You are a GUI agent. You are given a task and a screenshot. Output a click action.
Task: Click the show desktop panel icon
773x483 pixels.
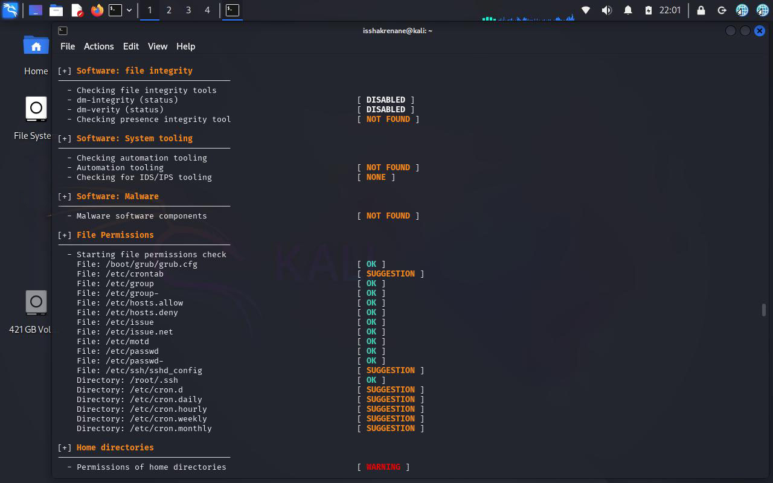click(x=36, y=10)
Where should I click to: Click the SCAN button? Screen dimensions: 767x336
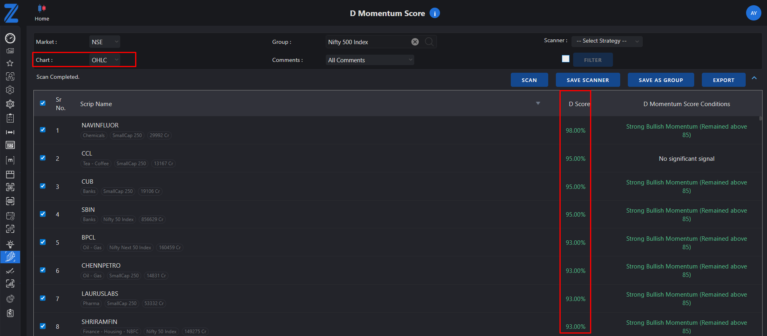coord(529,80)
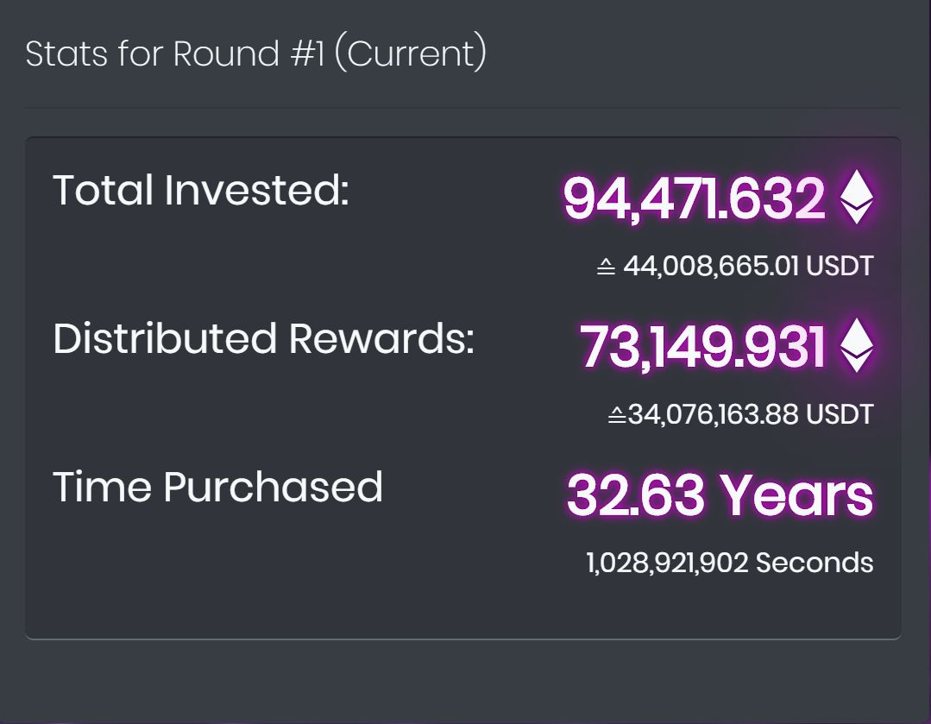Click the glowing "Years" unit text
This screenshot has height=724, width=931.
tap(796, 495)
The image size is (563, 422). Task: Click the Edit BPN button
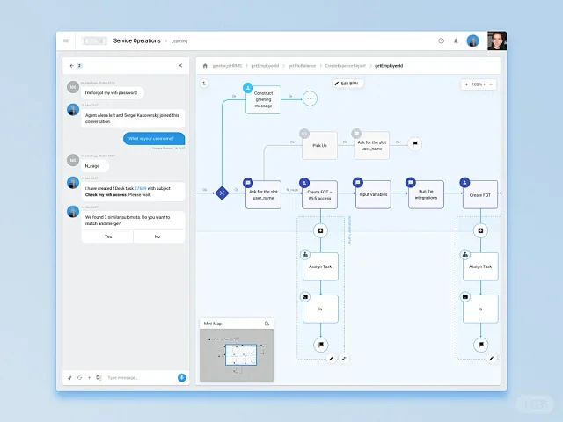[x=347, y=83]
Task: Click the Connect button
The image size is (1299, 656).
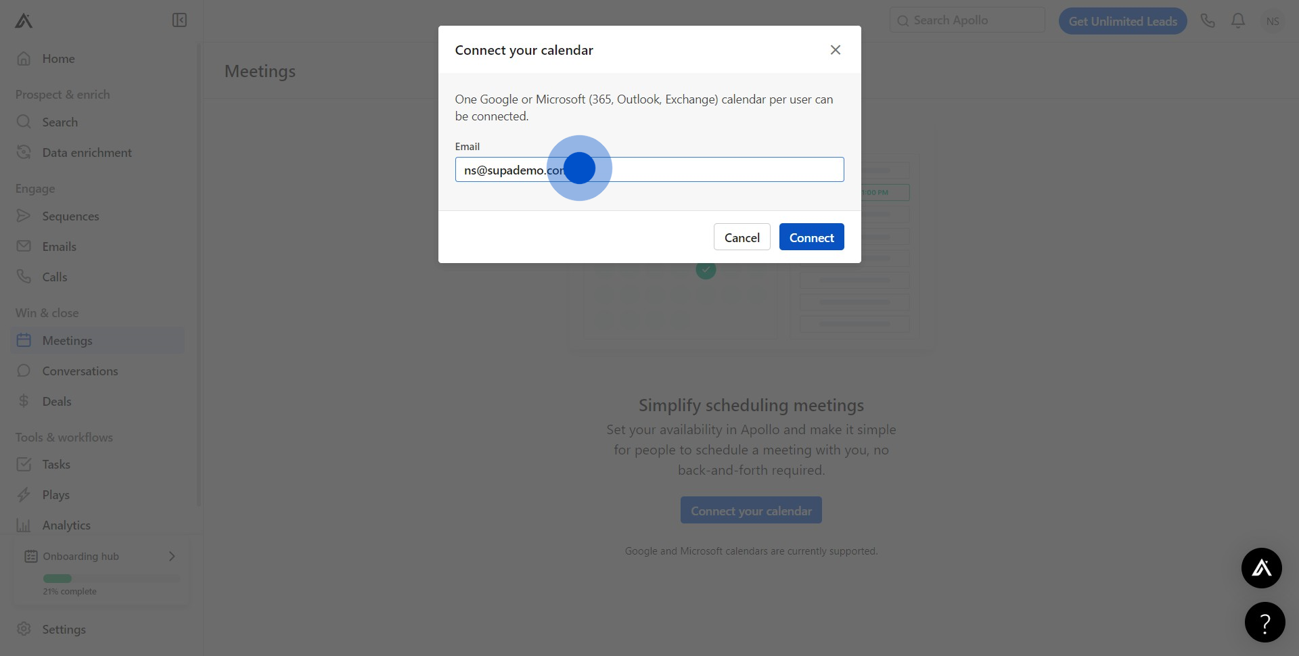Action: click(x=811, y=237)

--

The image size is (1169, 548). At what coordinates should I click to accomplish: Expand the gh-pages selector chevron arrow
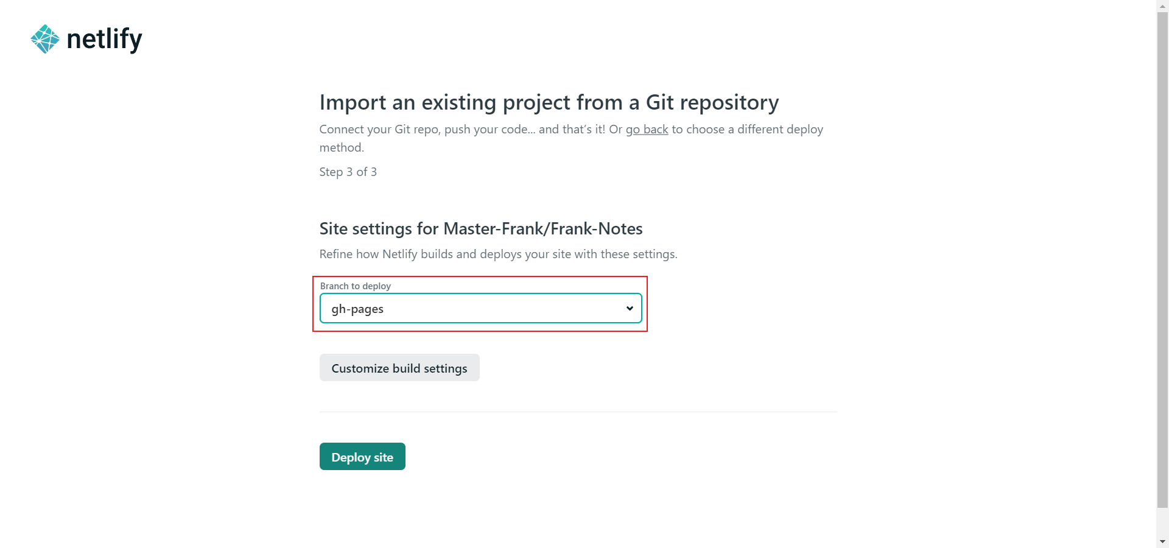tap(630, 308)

Action item
In the entries above, which lines run from the one with "Where should I" up to and including the one with "Task: Click the Connect button"? Write them out exactly, without the pictures.

Solution to the problem
Where should I click to: Click the SCAN button? Screen dimensions: 767x336
coord(529,80)
Click the glowing "Years" unit text
This screenshot has height=724, width=931.
tap(796, 495)
The image size is (563, 422). Task: Click the Edit BPN button
[x=347, y=83]
Task: Click the Connect button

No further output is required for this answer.